[Opening Exercise data section]
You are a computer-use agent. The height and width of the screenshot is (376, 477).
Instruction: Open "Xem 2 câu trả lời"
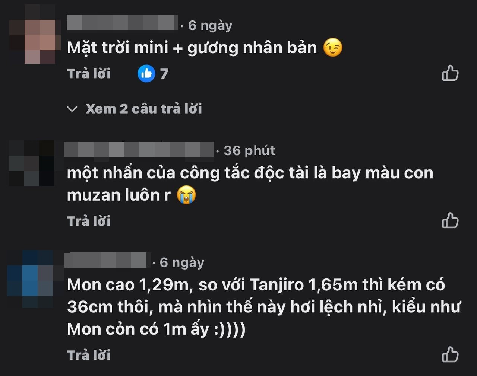144,109
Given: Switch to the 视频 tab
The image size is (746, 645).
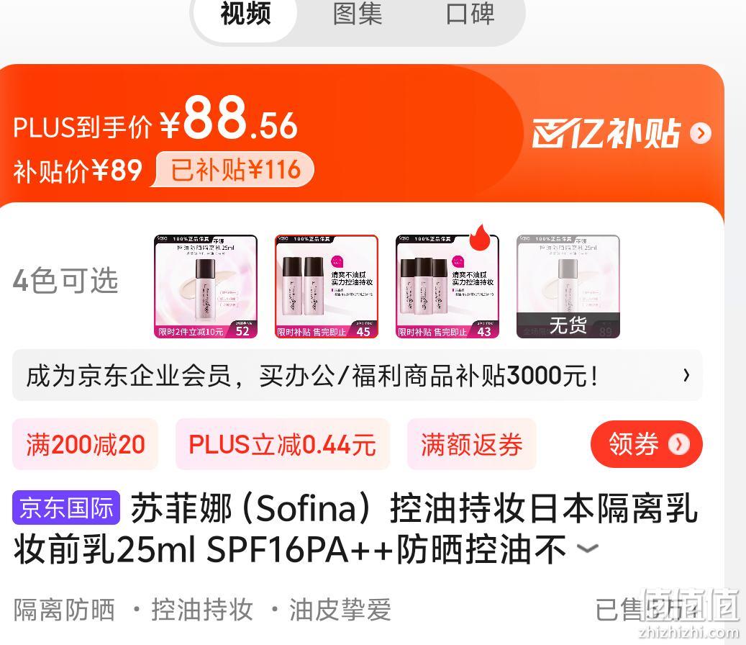Looking at the screenshot, I should [x=245, y=14].

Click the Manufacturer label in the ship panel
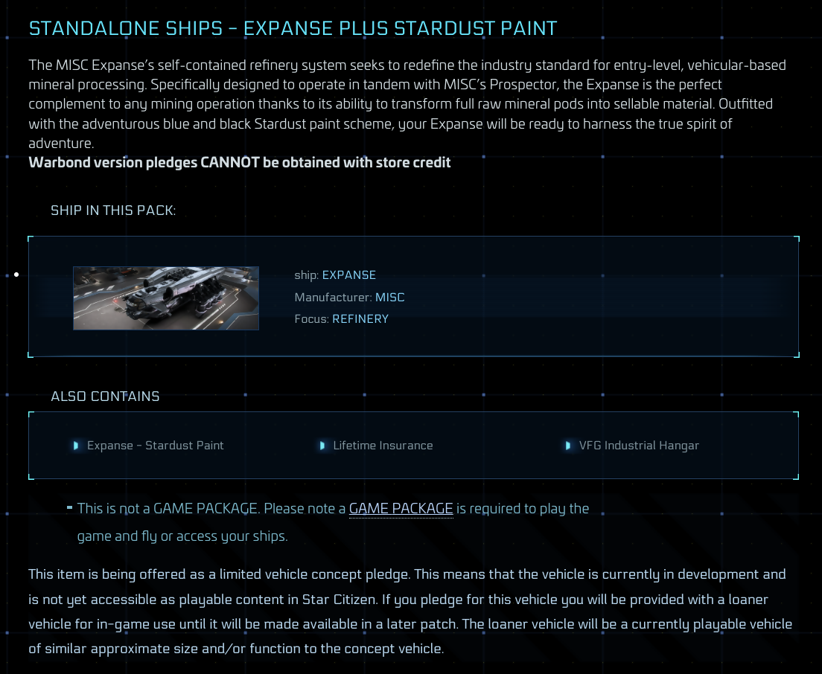pyautogui.click(x=333, y=298)
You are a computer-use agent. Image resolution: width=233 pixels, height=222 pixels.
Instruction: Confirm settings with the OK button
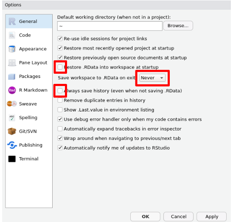pyautogui.click(x=145, y=216)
[Closing Exercise data section]
Requirement:
For every line above that includes the string "height", copy the line.

Solution below:
You are a computer-use agent. The height and width of the screenshot is (376, 477).
You are a computer-use agent. Image resolution: width=233 pixels, height=222 pixels.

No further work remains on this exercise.